**Exercise requirements:** Find every line in the records that holds the string "Charles". Copy each one.

**Given information:**
--- --- ---

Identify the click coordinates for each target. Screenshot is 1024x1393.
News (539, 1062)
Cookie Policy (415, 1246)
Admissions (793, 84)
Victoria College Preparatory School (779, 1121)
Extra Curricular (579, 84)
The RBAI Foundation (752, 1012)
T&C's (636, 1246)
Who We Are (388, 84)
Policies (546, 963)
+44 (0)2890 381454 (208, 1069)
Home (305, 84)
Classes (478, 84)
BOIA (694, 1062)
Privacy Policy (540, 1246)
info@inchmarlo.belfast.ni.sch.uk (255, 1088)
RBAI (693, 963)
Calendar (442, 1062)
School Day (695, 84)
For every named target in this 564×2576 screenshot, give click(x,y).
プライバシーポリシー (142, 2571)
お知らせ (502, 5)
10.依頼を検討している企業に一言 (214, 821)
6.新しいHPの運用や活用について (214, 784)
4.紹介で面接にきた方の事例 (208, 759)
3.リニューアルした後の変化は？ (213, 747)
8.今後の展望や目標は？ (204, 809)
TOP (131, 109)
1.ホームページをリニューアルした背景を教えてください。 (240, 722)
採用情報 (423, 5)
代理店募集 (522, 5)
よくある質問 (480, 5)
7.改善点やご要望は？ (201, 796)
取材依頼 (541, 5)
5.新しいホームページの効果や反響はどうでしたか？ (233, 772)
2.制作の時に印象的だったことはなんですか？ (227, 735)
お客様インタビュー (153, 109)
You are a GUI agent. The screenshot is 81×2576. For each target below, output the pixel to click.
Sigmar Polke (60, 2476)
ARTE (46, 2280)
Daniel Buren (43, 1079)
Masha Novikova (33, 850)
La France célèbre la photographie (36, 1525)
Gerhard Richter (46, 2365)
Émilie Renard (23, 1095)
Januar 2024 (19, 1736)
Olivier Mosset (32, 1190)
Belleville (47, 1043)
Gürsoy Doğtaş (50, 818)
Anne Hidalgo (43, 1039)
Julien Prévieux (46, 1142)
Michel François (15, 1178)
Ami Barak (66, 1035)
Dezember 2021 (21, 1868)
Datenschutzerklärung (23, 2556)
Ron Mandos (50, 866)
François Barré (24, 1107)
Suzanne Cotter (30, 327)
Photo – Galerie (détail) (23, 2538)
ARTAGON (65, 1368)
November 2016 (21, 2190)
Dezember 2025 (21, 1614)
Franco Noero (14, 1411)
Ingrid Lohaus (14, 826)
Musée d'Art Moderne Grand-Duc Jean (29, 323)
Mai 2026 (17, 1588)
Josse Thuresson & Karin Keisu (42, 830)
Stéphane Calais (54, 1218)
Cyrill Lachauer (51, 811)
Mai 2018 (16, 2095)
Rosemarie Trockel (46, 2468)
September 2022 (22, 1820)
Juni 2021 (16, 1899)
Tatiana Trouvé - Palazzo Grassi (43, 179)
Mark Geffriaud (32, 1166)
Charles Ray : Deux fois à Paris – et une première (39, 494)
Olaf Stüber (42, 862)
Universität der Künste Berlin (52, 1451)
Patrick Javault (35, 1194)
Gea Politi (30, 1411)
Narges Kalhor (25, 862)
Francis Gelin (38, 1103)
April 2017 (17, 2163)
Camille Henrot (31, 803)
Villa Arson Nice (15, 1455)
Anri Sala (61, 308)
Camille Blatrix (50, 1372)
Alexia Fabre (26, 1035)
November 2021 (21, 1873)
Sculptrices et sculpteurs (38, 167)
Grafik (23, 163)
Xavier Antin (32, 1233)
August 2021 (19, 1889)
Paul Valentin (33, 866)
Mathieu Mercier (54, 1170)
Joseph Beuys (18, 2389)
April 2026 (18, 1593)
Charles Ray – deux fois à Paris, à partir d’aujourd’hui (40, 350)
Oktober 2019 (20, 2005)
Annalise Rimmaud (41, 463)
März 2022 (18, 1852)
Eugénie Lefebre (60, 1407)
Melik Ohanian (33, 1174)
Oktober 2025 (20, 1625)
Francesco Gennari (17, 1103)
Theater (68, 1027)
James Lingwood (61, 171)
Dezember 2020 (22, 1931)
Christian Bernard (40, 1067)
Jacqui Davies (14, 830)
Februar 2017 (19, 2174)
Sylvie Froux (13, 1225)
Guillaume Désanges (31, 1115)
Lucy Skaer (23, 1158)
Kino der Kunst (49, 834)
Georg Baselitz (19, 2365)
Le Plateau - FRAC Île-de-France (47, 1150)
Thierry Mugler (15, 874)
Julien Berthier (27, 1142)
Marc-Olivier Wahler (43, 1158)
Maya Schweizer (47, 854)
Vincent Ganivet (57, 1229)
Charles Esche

--- --- ---

**Response below:**
Charles Ray : Deux fois à Paris – et une première (39, 494)
Charles Ray – deux fois à Paris, à partir d’aujourd’hui (40, 350)
Charles Esche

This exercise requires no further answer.